QARAC: Porting to PyTorch
Most of my previous work with neural networks has been based on the Keras library, so in implementing QARAC, I initially used what I was most familiar with. Some lower-level parts of the algorithm were implemented in TensorFlow, which for some years has been the default backend to Keras (however, it is now possible to use Keras with a choice of backends again).
I decided to to some local testing before committing large amounts of compute time to training the models, but when I did so, I got the following warning.
WARNING:tensorflow:Gradients do not exist for variables ['tf_roberta_model/roberta/pooler/dense/kernel:0', 'tf_roberta_model/roberta/pooler/dense/bias:0', 'qarac_trainer_model/qarac_encoder_model/global_attention_pooling_head/local projection:0', 'qarac_trainer_model/qarac_encoder_model_1/global_attention_pooling_head_1/local projection:0', 'tf_roberta_model_1/roberta/pooler/dense/kernel:0', 'tf_roberta_model_1/roberta/pooler/dense/bias:0'] when minimizing the loss. If you're using `model.compile()`, did you forget to provide a `loss` argument?
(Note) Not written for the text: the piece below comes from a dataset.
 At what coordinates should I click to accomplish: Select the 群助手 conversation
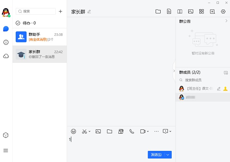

WARNING:tensorflow:Gradients do not exist for variables ['tf_roberta_model/roberta/pooler/dense/kernel:0', 'tf_roberta_model/roberta/pooler/dense/bias:0', 'qarac_trainer_model/qarac_encoder_model/global_attention_pooling_head/local projection:0', 'qarac_trainer_model/qarac_encoder_model_1/global_attention_pooling_head_1/local projection:0', 'tf_roberta_model_1/roberta/pooler/dense/kernel:0', 'tf_roberta_model_1/roberta/pooler/dense/bias:0'] when minimizing the loss. If you're using `model.compile()`, did you forget to provide a `loss` argument?
It looks like the Training Model wasn’t able to propogate gradients between its constituent models. This seems to be a feature of the architecture of Keras, in which Model
s are made up of Layer
s. Layers are designed to be components of a larger model, and so propogate gradients across their inputs, whereas models, which are intended to be complete systems, do not. From Keras’s point of view, I was trying to use models as layers, and it didn’t like it.
Since HuggingFace models are available in both TensorFlow and PyTorch, so I looked to see if PyTorch would be more suitable for what I wanted to do. I found that PyTorch doesn’t make the same distinction that Keras does between layers and models - both are Module
s, so there would be not problem with propogating gradients between them. The learning curve going from Keras to PyTorch wasn’t too steep. The main differences were that the method of a Keras layer that’s called call
is called forward
in PyTorch, and there’s no direct equivalent of a Keras model’s compile
and fit
methods, so you have to write a training loop. Also, HuggingFace’s PyTorch and TensorFlow models aren’t exact drop-in replacements for each other, so on occasion adjustments were needed where one wanted a parameter that the other didn’t.
You should learn something new on every project, and that has been one of my key personal goals for QARAC. I didn’t envisage that I’d end up learning PyTorch for this project, but the fact that I have done is welcome and will come in useful for future projects.
There’s only one more thing I need before I can train the models, and that’s a budget for compute time, or a community hardware grant from HuggingFace.